Dies ergibt folgendes (Ziel)Bild:

 

*siehe Kapitel 4.4: How to avoid the Greenwashing Trap | Asset Management Association Switzerland | Sustainable Finance (am-switzerland)
**siehe Kapitel 4.6: How to avoid the Greenwashing Trap | Asset Management Association Switzerland | Sustainable Finance (am-switzerland)
Quelle: Asset Management Association Switzerland |  Swiss Sustainable Finance (am-switzerland.ch)

Die Anwendung dieses Ansatzes und damit verbunden die Erfüllung von Kundenerwartungen ist nur dann möglich, wenn zusammengefasst zwei wesentliche Voraussetzungen erfüllt sind.

  1. Die verschiedenen möglichen Nachhaltigkeitsansätze müssen definiert sein und der Asset Manager muss über einen robusten Anlageprozess verfügen, welcher Nachhaltigkeitsaspekte integriert hat.
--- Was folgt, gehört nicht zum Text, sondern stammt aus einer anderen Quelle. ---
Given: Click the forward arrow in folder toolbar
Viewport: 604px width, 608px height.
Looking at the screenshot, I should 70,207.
Dies bedingt einen gesamtheitlichen Ansatz, welcher die gesamte Wertschöpfungskette betrifft.
  2. Anleger müssen in der Lage sein, eine Anlagemöglichkeit anhand der ihnen zur Verfügung gestellten Informationen bezüglich Nachhaltigkeit(-sansatz) zu beurteilen und einen Abgleich mit den eigenen Erwartungen vorzunehmen. Dies verlangt vom Asset Manager, dass die Dokumentation und die darin enthaltenen Ansätze verständlich sind und auch tatsächlich implementiert werden. Nur so kann am «Point of Sale» die notwendige Transparenz sichergestellt werden.
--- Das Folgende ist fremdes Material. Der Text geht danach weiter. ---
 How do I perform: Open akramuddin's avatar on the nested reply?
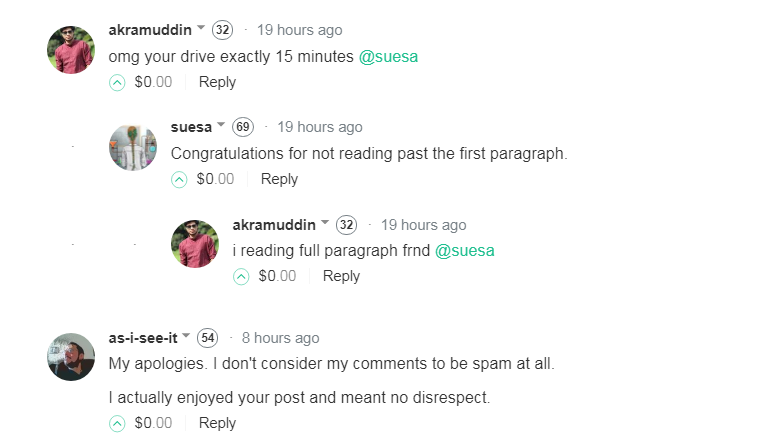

Die «Recommendations & Requirements» enthalten zu diesem Zweck und neben einem «Matching» mit den Zielen der Anleger pro Nachhaltigkeitsansatz (a) eine kurze Beschreibung des jeweiligen Ansatzes, (b) eine Aufzählung der durch die Asset Manager zu publizierenden Informationen sowie (c) die Mindestanforderungen zur Umsetzung des Ansatzes.

Fazit

Erwartungen von Kundinnen und Kunden zu erfüllen, ist entscheidend für den Erfolg eines jeden Asset Managers. Mit dem starken Wachstum im Bereich der nachhaltigen Anlagen hat sich die diesbezügliche Komplexität und das Risiko einer Enttäuschung von Kundenerwartungen und/oder von Greenwashing erhöht.
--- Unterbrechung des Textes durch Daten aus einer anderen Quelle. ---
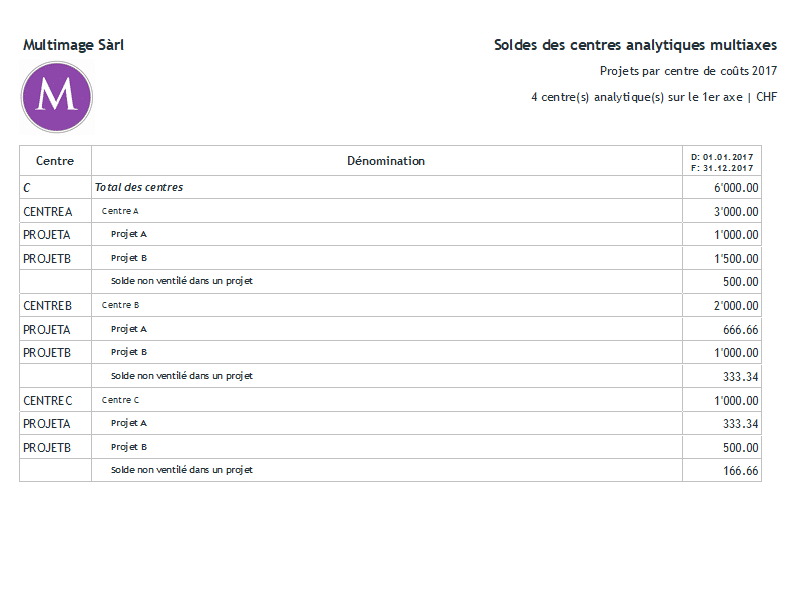Click the 2'000.00 amount
The width and height of the screenshot is (800, 609).
click(x=736, y=305)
Bei der Genehmigung wie auch bei der Aufsicht von kollektiven Kapitalanlagen legt die FINMA ein «besonderes Augenmerk» auf die nachhaltigkeitsbezogenen Informationen auf Fondsebene. Institute, die kollektive Kapitalanlagen verwalten, müssen ihrerseits über eine angemessene Organisation verfügen, wobei sowohl die operative wie auch die strategische Ebene zu berücksichtigen sind. Betroffene Institute sind somit gut darin beraten, ihren aktuellen «Setup» zu analysieren und allfälligen Handlungsbedarf entlang der Wertschöpfungskette zu identifizieren. Konkrete Empfehlungen zur Umsetzung, insbesondere auf Produktebene und bezüglich Kundenerwartungen, finden sich dann z.B. in den «Requirements & Recommendations».